I went to a peak body dinner some time ago in Melbourne, where I was really quite disturbed by hearing one of the senior speakers say, 'We should not be too worried because the future for the Australian farmer is to actually be off the land and to be merely a service provider in a corporate owned foreign entity.' I do not have a vision for Australians swinging off a spanner in a foreign owned farm. I want Australians to own the farm. I want Australians to be on the farm. I want Australian families to be on the farm. I want us to direct policy so that they can get us a better return on the farm. I want us to address the issues as to why we are not getting a substantial return at the farm gate. I think that, as we move towards this eternal election campaign, is an issue that should become part of the dynamics of the discussion. I want to see Australian families in Australian houses and in Australian suburbs. I do not particularly want them to rent; I want them to own, because I think that is a good thing. I think that would be a semblance of security.

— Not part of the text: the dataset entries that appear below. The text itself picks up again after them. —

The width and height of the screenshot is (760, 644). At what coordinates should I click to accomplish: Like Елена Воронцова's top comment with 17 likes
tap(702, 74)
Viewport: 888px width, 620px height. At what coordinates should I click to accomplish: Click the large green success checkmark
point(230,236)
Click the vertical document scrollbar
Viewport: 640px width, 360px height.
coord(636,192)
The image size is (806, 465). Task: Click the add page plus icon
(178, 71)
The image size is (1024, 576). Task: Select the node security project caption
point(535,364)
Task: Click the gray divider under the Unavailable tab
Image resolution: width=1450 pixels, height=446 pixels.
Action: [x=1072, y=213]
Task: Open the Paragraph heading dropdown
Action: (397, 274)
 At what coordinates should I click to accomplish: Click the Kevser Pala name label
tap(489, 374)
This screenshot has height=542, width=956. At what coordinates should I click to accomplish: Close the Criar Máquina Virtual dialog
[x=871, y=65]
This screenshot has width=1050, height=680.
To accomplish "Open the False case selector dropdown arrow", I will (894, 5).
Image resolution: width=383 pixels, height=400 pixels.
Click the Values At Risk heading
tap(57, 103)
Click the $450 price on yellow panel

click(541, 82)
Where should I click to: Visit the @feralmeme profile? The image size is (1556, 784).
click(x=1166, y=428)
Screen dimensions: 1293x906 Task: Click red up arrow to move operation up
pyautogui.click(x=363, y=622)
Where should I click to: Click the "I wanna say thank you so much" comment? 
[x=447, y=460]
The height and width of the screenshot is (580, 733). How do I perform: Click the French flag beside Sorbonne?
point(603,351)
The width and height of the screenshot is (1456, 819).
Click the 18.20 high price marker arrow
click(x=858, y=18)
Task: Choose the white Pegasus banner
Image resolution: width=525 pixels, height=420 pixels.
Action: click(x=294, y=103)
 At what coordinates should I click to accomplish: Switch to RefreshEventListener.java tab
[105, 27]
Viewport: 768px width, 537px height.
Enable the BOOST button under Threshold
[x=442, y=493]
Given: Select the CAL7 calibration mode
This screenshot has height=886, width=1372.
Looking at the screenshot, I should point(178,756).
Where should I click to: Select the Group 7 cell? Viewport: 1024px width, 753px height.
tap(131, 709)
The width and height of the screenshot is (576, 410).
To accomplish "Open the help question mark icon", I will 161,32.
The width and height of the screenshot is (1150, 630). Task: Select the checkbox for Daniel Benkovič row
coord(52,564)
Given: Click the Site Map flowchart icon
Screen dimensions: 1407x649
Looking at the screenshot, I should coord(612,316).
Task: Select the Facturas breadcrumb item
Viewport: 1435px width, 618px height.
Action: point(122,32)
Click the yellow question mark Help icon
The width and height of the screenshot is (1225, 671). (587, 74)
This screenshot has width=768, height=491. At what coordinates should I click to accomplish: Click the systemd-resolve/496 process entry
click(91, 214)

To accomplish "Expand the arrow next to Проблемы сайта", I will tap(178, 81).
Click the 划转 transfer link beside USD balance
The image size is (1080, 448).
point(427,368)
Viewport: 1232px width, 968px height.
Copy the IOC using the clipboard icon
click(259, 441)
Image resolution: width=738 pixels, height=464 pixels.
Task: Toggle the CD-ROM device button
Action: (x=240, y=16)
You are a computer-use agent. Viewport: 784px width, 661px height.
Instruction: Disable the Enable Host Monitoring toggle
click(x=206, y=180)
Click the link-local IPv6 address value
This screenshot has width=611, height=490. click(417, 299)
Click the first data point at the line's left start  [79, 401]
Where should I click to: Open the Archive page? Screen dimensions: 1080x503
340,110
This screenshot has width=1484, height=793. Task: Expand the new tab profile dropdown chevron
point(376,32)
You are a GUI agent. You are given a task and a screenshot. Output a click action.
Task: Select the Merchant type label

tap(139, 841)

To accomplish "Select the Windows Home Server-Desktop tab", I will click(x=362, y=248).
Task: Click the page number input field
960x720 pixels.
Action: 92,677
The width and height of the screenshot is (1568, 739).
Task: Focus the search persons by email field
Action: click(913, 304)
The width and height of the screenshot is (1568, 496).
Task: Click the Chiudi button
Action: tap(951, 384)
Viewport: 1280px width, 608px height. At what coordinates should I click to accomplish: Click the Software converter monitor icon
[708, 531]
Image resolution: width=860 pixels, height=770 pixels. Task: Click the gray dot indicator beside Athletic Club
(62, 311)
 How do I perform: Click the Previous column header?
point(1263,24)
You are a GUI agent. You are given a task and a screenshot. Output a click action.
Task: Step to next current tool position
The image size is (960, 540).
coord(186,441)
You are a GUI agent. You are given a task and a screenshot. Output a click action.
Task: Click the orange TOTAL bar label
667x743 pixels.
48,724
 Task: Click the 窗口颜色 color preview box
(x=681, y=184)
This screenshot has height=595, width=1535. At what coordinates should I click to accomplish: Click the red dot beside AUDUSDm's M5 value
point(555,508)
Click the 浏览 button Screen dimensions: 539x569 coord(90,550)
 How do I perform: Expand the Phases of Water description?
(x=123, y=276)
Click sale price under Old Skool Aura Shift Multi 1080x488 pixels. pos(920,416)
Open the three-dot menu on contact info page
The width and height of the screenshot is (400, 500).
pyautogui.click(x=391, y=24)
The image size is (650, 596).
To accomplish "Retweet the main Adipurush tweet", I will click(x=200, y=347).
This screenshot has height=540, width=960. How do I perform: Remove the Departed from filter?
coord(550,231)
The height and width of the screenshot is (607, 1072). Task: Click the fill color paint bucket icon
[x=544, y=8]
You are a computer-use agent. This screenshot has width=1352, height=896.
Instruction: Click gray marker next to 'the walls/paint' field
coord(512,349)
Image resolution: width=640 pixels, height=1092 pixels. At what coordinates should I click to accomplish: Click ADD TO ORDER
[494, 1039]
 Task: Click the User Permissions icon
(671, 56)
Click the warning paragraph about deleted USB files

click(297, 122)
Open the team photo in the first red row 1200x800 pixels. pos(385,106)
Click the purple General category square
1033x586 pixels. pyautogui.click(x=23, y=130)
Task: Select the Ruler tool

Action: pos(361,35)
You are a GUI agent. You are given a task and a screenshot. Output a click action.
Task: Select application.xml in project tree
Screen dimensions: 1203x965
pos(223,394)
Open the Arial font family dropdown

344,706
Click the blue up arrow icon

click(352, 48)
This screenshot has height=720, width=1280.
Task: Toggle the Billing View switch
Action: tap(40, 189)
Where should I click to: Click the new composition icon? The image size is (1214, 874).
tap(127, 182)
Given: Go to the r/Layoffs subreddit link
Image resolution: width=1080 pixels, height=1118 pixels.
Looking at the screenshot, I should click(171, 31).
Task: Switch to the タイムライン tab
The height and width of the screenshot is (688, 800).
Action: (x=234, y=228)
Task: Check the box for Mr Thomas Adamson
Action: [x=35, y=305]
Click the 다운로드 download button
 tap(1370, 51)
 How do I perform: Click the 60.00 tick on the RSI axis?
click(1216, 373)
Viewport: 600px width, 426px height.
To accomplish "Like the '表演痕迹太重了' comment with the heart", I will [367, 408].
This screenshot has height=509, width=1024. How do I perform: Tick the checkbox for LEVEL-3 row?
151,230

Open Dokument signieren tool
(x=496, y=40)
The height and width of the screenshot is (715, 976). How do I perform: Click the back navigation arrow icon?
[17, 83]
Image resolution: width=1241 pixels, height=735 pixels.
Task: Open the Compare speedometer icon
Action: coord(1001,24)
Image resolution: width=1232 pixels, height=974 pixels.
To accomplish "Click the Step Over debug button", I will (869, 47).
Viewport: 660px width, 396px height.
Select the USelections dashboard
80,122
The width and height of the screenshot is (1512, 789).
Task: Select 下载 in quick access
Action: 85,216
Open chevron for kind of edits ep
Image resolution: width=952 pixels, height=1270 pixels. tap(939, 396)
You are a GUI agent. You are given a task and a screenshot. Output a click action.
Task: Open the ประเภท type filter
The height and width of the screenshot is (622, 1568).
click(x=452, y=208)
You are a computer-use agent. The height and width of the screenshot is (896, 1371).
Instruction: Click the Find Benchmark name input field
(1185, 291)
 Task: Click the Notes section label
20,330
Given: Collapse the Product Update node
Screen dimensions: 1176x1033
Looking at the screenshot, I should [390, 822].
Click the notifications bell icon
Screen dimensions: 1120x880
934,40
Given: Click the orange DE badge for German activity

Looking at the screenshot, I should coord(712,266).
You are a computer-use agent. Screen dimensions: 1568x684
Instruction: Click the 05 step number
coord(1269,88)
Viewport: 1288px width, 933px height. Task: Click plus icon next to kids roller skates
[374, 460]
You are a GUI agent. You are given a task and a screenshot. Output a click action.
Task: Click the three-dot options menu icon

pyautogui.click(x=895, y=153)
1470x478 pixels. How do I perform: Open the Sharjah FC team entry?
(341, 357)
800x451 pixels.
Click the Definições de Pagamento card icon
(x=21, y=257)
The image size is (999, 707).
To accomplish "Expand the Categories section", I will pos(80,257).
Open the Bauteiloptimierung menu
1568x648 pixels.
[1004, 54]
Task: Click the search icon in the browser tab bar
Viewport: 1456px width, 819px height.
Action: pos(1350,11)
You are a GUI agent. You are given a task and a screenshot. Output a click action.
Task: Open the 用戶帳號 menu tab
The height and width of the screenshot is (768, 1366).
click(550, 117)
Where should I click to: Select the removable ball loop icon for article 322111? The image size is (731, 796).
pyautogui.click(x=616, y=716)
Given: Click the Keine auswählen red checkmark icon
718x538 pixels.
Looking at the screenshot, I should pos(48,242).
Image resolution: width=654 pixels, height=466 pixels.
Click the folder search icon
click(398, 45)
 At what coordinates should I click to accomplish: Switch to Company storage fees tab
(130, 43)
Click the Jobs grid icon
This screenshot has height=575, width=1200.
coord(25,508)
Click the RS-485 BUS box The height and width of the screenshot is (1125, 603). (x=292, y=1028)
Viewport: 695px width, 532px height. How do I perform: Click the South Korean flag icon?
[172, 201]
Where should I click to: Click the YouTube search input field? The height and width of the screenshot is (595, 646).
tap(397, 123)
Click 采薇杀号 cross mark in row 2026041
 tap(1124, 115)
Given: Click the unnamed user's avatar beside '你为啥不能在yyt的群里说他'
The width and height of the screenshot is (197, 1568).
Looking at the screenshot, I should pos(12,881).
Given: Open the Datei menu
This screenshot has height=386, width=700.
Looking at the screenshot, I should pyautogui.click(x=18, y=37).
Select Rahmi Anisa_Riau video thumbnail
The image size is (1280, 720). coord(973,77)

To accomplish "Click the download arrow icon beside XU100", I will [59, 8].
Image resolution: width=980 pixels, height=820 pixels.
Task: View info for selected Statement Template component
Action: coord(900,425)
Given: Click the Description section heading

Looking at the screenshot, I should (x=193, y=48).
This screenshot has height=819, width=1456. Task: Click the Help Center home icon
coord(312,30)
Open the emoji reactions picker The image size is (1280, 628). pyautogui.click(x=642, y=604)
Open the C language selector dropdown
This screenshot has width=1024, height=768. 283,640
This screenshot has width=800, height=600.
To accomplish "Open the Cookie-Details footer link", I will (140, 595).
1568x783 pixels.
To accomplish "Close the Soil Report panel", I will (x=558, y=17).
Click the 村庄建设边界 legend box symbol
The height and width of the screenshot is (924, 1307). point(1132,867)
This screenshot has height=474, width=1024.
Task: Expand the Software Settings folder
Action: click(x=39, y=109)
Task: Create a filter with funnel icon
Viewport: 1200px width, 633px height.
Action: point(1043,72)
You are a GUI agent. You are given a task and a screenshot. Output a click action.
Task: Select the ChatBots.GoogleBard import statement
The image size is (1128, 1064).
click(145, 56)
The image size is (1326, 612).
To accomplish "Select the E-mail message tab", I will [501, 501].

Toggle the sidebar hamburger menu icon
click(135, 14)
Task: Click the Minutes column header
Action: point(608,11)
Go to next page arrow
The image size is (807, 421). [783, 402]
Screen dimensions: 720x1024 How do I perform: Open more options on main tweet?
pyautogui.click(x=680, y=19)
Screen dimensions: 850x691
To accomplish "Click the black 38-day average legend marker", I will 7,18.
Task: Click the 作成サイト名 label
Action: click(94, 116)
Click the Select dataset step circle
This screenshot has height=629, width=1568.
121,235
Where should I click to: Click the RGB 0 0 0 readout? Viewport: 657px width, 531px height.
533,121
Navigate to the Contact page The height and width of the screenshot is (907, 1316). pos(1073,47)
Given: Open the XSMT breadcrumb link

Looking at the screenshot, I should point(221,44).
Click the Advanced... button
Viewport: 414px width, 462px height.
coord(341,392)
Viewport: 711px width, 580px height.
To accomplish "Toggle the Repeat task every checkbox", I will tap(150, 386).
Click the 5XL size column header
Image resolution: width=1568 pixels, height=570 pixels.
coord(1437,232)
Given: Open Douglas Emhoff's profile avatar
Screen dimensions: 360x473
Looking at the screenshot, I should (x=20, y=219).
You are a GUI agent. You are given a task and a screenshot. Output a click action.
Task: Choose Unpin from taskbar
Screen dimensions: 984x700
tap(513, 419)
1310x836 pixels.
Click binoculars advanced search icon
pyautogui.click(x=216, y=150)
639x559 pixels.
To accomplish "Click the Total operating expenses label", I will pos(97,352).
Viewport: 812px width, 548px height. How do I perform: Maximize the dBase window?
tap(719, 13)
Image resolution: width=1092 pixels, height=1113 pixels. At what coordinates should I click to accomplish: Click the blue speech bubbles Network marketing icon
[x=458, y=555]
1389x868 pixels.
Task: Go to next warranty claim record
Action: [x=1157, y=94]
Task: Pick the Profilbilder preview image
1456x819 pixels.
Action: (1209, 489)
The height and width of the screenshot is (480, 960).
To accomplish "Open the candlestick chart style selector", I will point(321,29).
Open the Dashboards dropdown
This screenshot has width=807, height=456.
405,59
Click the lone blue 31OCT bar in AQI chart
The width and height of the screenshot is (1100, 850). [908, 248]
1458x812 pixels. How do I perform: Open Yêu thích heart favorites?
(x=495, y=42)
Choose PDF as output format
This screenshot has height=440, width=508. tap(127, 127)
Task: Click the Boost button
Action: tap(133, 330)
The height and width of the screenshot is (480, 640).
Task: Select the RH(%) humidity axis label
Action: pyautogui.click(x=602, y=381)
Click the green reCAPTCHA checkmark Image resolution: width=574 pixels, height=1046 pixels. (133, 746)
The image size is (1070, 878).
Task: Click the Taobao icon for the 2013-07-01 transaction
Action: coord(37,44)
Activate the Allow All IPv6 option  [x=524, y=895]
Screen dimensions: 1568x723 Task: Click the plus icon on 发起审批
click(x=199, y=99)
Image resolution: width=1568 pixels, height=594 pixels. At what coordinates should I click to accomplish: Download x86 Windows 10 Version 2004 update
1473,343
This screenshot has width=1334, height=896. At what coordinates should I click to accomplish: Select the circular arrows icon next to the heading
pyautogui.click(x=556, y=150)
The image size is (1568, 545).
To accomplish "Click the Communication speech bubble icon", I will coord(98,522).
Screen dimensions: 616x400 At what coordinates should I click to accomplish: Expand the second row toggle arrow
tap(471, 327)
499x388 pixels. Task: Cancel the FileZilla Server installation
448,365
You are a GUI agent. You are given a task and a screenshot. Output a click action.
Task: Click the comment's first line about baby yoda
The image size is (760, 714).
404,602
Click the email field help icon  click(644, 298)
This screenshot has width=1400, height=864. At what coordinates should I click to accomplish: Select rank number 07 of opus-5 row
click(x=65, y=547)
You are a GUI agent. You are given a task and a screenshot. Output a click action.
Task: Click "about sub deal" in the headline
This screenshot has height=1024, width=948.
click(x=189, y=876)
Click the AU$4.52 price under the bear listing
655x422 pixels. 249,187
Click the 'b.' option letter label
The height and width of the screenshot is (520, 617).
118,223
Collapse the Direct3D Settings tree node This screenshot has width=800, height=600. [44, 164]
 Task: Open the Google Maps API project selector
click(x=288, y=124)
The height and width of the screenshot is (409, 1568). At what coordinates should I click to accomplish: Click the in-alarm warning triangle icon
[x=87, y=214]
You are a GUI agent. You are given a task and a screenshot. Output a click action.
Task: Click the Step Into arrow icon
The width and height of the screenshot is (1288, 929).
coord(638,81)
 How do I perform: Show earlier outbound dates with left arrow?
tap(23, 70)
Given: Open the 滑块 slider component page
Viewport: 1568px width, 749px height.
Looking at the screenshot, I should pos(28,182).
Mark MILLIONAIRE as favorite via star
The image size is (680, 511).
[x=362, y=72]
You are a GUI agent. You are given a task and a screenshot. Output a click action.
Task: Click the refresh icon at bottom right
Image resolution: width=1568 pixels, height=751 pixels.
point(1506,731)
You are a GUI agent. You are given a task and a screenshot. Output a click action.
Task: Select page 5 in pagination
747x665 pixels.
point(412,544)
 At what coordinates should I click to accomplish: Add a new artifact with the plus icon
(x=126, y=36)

I remember very well one of the early things—and I have said this before—that my father used to say to me when we used to have shooters come onto the place. I used to get annoyed, because I found them a nuisance and they would be in the paddock where we had lambing ewes. I would get annoyed and I would see them making their way across my property. I wanted to get them off. I wanted them out. My father used to say to me, 'A person can't love their country if they are never allowed to set foot on it. Just leave them alone. A person cannot love their country if you do not let them set foot on it. Leave them alone; they are not actually hurting you. That man is out with his son shooting foxes—just let them go.'

The extension of that is: how does someone love their country when they do not actually even own it anymore and, in fact, they see that the ownership of their nation has passed to the hands of another nation's government? That is the absolute essence of the divestiture of the Australian people. The Australian people, in all their many and varied colours and creeds, have a right to believe that this parliament and the mechanisms that are associated with it first and foremost look after their interests.

I want to also note that not one application to the Foreign Investment Review Board that is pertinent to land has ever been rejected—not one. This is an absurdity. I want to also state that, even when this Senate chamber has asked of the Treasurer of this nation—who is merely a servant of the people like we are—to explain to us clearly why the sale of the largest farm in our nation in value, Cubbie Station, was not contrary to the national interests, he never, ever did. He just completely ignored the request of the Senate. It is not even holding the Senate in contempt; he holds the Australian people in contempt. He says, 'I do not have to listen to you anymore.'

This is the culture of the current establishment. It seems peculiar to me, because I always thought they would be more sympathetic to a greater role of looking after the Australian asset. I thought that that would be more of their ilk. In this instance, they are more of the views of Dr Craig Emerson—he has infiltrated them. They have this zealotry and puritanical pitch. I do not know to what constituency and I have no idea to what effect. If they say that we are xenophobes then so is every other nation in South-East Asia.

Now we have the absurdity that the only countries that have greater foreign ownership than us are the Democratic Republic of the Congo, the Philippines and Indonesia. We are No. 5. There has to be a bell that rings there. Even Mr Coleman, from the Foreign Investment Review Board, clearly stated that there are issues in regards to state owned enterprises. If there are, let us do something about them. Let's not be bullied, let's not be corralled, let's not be intimidated and let's actually stand up and do something that is right for the Australian people.